First kisses are a right of passage.

As a middle school girl, slumber parties were where the true education began. In my experience, every middle school slumber party consisted of popcorn, cookie dough, staying up way too late, and talking about smooch tactics.

I had my first kiss junior year of high school. Yes, it was homecoming. Yes, it was in the rain (shout out to The Notebook). Yes, it lasted less than a second but I dreamt of it for days. Yes, the boy in question did tell me two days later that we couldn’t ever be together because he’d rather have a good friendship with my brother (who had already graduated and was living in France). Yes, I believed my lackluster kissing credentials were foundational in the dumping.

From this point I digress from personal kissing stories. Too many members of my family read this blog and, well, that explains enough.

I grew up in a Christian world that did not discuss kissing. Sex before marriage was definitively labeled sin, sex in marriage was rumored to be okay—God ordained at least—but not discussed openly, and anything between those absolutes was murky.

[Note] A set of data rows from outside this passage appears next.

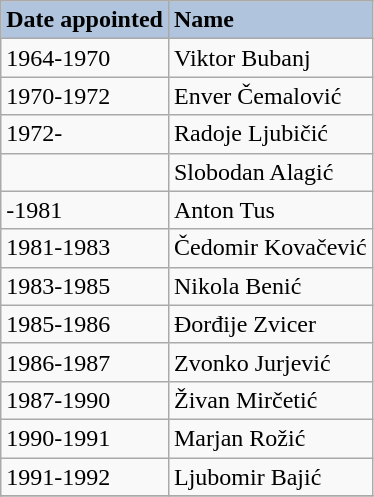
Đorđije Zvicer (270, 324)
1970-1972 (85, 96)
Slobodan Alagić (270, 172)
Marjan Rožić (270, 438)
1964-1970 (85, 58)
Enver Čemalović (270, 96)
1990-1991 (85, 438)
Date appointed (85, 20)
Anton Tus (270, 210)
1983-1985 (85, 286)
Viktor Bubanj (270, 58)
Name (270, 20)
1991-1992 (85, 477)
Živan Mirčetić (270, 400)
1986-1987 (85, 362)
1985-1986 (85, 324)
Nikola Benić (270, 286)
Ljubomir Bajić (270, 477)
Čedomir Kovačević (270, 248)
1972- (85, 134)
1981-1983 (85, 248)
-1981 (85, 210)
Radoje Ljubičić (270, 134)
1987-1990 (85, 400)
Zvonko Jurjević (270, 362)
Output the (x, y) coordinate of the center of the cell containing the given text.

In an overly bright classroom plastered with Bible verses, I was taught that my body was a temple and, since everyone else in the room was nodding their heads in understanding, I acquiesced. What I wasn’t taught was what the hell that meant. Can temples wear make up? Can temples go on dates? Can temples flirt, hold hands, kiss…? The church taught me the NOs with none of the YESs while my public school showered me with the YESs and none of the NOs. Yet, I couldn’t believe that humans were made for these absolutes.

I was not the first among my friend group to have my first kiss, nor was I the last. Some of my friends were kissing commanders before I was even a private and some friends have yet to enlist. The point of my macking-musings are not to determine which timeline is best. I do not proclaim a right or wrong time or manner in which to encounter a first kiss. I merely ask for the language with which to open the discussion.

The problem is that both sides are shamed. The friends who kissed early were given the eyebrows at youth group and the girls who hadn’t kissed by college were insecure.

Our churches didn’t give us the words to discuss physicality. The outside world, unfortunately, had plenty of prepackaged labels our adolescent tongues too readily acquired—slut and prude to name the extremes. As teens we needed words for that dimension of relationships craved. Why were we left empty-handed?

I do not write with the purpose to slander. I have never facilitated a youth group or given words to a congregation desperate for jargon. Yet, I have been left desperate for vernacular by both. I felt ashamed if I kissed or didn’t but wanted to or didn’t at all. The lack of words given by the church made us feel shameful for even desiring the words.

I believe there can be space for the questions and discussions in the church, if only the doors would open.